# Description of the task
Transcribe the records below. Leave nothing out and change nothing.

# Records from a data source
----------------

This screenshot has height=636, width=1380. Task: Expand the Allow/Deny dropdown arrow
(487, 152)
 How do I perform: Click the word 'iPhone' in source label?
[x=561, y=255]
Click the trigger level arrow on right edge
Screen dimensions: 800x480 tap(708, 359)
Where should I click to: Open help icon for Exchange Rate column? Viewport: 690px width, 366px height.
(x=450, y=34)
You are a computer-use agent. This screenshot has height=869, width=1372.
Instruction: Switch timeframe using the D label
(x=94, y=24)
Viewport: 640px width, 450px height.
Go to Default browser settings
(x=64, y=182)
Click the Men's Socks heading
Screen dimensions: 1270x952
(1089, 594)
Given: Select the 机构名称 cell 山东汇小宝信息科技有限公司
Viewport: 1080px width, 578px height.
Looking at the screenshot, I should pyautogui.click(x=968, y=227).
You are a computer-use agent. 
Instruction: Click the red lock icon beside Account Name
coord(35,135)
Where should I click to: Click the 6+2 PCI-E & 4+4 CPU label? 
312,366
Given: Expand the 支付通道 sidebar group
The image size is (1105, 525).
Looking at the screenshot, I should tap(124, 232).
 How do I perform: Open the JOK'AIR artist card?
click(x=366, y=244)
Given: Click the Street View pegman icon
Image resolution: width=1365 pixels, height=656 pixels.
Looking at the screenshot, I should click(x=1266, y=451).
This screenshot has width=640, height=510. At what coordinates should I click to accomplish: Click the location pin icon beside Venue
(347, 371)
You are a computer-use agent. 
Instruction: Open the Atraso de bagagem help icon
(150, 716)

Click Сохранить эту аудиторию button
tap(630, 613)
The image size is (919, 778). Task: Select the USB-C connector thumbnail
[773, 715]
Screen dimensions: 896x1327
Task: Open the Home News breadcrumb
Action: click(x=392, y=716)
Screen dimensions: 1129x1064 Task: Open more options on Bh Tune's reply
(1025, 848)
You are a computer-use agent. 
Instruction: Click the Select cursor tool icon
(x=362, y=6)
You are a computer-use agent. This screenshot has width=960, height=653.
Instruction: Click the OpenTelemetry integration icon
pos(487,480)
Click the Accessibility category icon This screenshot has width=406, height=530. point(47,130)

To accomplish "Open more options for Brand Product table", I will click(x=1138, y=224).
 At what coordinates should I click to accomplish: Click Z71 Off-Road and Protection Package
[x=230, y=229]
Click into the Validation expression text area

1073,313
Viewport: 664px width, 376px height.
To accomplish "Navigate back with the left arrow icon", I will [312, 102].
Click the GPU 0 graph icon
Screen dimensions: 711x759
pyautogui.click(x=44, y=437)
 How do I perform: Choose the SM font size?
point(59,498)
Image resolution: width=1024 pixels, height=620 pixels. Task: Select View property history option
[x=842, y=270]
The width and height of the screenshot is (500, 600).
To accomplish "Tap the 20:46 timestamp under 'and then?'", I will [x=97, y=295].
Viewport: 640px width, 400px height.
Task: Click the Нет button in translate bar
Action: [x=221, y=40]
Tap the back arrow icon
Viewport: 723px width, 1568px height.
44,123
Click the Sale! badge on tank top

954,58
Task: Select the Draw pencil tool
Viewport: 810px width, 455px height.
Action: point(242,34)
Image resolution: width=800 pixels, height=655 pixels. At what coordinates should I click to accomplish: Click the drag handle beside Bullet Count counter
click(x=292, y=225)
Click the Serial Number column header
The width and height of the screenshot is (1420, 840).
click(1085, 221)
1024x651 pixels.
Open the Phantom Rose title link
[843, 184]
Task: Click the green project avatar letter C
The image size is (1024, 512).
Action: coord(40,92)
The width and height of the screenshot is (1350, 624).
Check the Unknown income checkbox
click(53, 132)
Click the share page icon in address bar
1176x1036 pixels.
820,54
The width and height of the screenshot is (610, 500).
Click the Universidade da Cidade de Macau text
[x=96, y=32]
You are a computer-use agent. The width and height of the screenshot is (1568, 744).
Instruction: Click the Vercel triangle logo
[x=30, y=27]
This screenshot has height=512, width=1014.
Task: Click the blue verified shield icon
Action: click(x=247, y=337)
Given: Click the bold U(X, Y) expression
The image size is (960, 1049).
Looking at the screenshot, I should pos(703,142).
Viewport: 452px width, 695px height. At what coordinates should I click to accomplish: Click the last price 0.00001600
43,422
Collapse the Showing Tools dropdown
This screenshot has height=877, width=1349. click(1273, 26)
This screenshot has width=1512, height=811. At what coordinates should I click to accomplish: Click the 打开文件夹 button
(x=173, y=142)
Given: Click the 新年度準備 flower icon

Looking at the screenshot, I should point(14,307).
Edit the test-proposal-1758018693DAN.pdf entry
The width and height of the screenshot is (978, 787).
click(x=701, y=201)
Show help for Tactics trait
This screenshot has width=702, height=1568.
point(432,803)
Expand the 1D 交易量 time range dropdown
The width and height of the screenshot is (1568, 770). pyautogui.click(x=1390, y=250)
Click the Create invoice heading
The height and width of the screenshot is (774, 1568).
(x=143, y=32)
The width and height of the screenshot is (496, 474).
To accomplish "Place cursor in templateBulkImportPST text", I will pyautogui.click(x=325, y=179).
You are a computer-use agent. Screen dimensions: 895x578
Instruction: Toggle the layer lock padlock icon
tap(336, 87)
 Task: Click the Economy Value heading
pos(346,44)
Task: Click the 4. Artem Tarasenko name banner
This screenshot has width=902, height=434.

----------------

# Expected answer
This screenshot has height=636, width=1380. Task: Expand the Allow/Deny dropdown arrow
(487, 152)
 How do I perform: Click the word 'iPhone' in source label?
[x=561, y=255]
Click the trigger level arrow on right edge
Screen dimensions: 800x480 tap(708, 359)
Where should I click to: Open help icon for Exchange Rate column? Viewport: 690px width, 366px height.
(x=450, y=34)
You are a computer-use agent. This screenshot has height=869, width=1372.
Instruction: Switch timeframe using the D label
(x=94, y=24)
Viewport: 640px width, 450px height.
Go to Default browser settings
(x=64, y=182)
Click the Men's Socks heading
Screen dimensions: 1270x952
(1089, 594)
Given: Select the 机构名称 cell 山东汇小宝信息科技有限公司
Viewport: 1080px width, 578px height.
Looking at the screenshot, I should pyautogui.click(x=968, y=227).
You are a computer-use agent. 
Instruction: Click the red lock icon beside Account Name
coord(35,135)
Where should I click to: Click the 6+2 PCI-E & 4+4 CPU label? 
312,366
Given: Expand the 支付通道 sidebar group
The image size is (1105, 525).
Looking at the screenshot, I should tap(124, 232).
 How do I perform: Open the JOK'AIR artist card?
click(x=366, y=244)
Given: Click the Street View pegman icon
Image resolution: width=1365 pixels, height=656 pixels.
Looking at the screenshot, I should click(x=1266, y=451).
This screenshot has width=640, height=510. At what coordinates should I click to accomplish: Click the location pin icon beside Venue
(347, 371)
You are a computer-use agent. 
Instruction: Open the Atraso de bagagem help icon
(150, 716)

Click Сохранить эту аудиторию button
tap(630, 613)
The image size is (919, 778). Task: Select the USB-C connector thumbnail
[773, 715]
Screen dimensions: 896x1327
Task: Open the Home News breadcrumb
Action: click(x=392, y=716)
Screen dimensions: 1129x1064 Task: Open more options on Bh Tune's reply
(1025, 848)
You are a computer-use agent. 
Instruction: Click the Select cursor tool icon
(x=362, y=6)
You are a computer-use agent. This screenshot has width=960, height=653.
Instruction: Click the OpenTelemetry integration icon
pos(487,480)
Click the Accessibility category icon This screenshot has width=406, height=530. point(47,130)

To accomplish "Open more options for Brand Product table", I will click(x=1138, y=224).
 At what coordinates should I click to accomplish: Click Z71 Off-Road and Protection Package
[x=230, y=229]
Click into the Validation expression text area

1073,313
Viewport: 664px width, 376px height.
To accomplish "Navigate back with the left arrow icon", I will [312, 102].
Click the GPU 0 graph icon
Screen dimensions: 711x759
pyautogui.click(x=44, y=437)
 How do I perform: Choose the SM font size?
point(59,498)
Image resolution: width=1024 pixels, height=620 pixels. Task: Select View property history option
[x=842, y=270]
The width and height of the screenshot is (500, 600).
To accomplish "Tap the 20:46 timestamp under 'and then?'", I will [x=97, y=295].
Viewport: 640px width, 400px height.
Task: Click the Нет button in translate bar
Action: [x=221, y=40]
Tap the back arrow icon
Viewport: 723px width, 1568px height.
44,123
Click the Sale! badge on tank top

954,58
Task: Select the Draw pencil tool
Viewport: 810px width, 455px height.
Action: point(242,34)
Image resolution: width=800 pixels, height=655 pixels. At what coordinates should I click to accomplish: Click the drag handle beside Bullet Count counter
click(x=292, y=225)
Click the Serial Number column header
The width and height of the screenshot is (1420, 840).
click(1085, 221)
1024x651 pixels.
Open the Phantom Rose title link
[843, 184]
Task: Click the green project avatar letter C
The image size is (1024, 512).
Action: coord(40,92)
The width and height of the screenshot is (1350, 624).
Check the Unknown income checkbox
click(53, 132)
Click the share page icon in address bar
1176x1036 pixels.
820,54
The width and height of the screenshot is (610, 500).
Click the Universidade da Cidade de Macau text
[x=96, y=32]
You are a computer-use agent. The width and height of the screenshot is (1568, 744).
Instruction: Click the Vercel triangle logo
[x=30, y=27]
This screenshot has height=512, width=1014.
Task: Click the blue verified shield icon
Action: click(x=247, y=337)
Given: Click the bold U(X, Y) expression
The image size is (960, 1049).
Looking at the screenshot, I should pos(703,142).
Viewport: 452px width, 695px height. At what coordinates should I click to accomplish: Click the last price 0.00001600
43,422
Collapse the Showing Tools dropdown
This screenshot has height=877, width=1349. click(1273, 26)
This screenshot has width=1512, height=811. At what coordinates should I click to accomplish: Click the 打开文件夹 button
(x=173, y=142)
Given: Click the 新年度準備 flower icon

Looking at the screenshot, I should point(14,307).
Edit the test-proposal-1758018693DAN.pdf entry
The width and height of the screenshot is (978, 787).
click(x=701, y=201)
Show help for Tactics trait
This screenshot has width=702, height=1568.
point(432,803)
Expand the 1D 交易量 time range dropdown
The width and height of the screenshot is (1568, 770). pyautogui.click(x=1390, y=250)
Click the Create invoice heading
The height and width of the screenshot is (774, 1568).
(x=143, y=32)
The width and height of the screenshot is (496, 474).
To accomplish "Place cursor in templateBulkImportPST text", I will pyautogui.click(x=325, y=179).
You are a computer-use agent. Screen dimensions: 895x578
Instruction: Toggle the layer lock padlock icon
tap(336, 87)
 Task: Click the Economy Value heading
pos(346,44)
Task: Click the 4. Artem Tarasenko name banner
This screenshot has width=902, height=434.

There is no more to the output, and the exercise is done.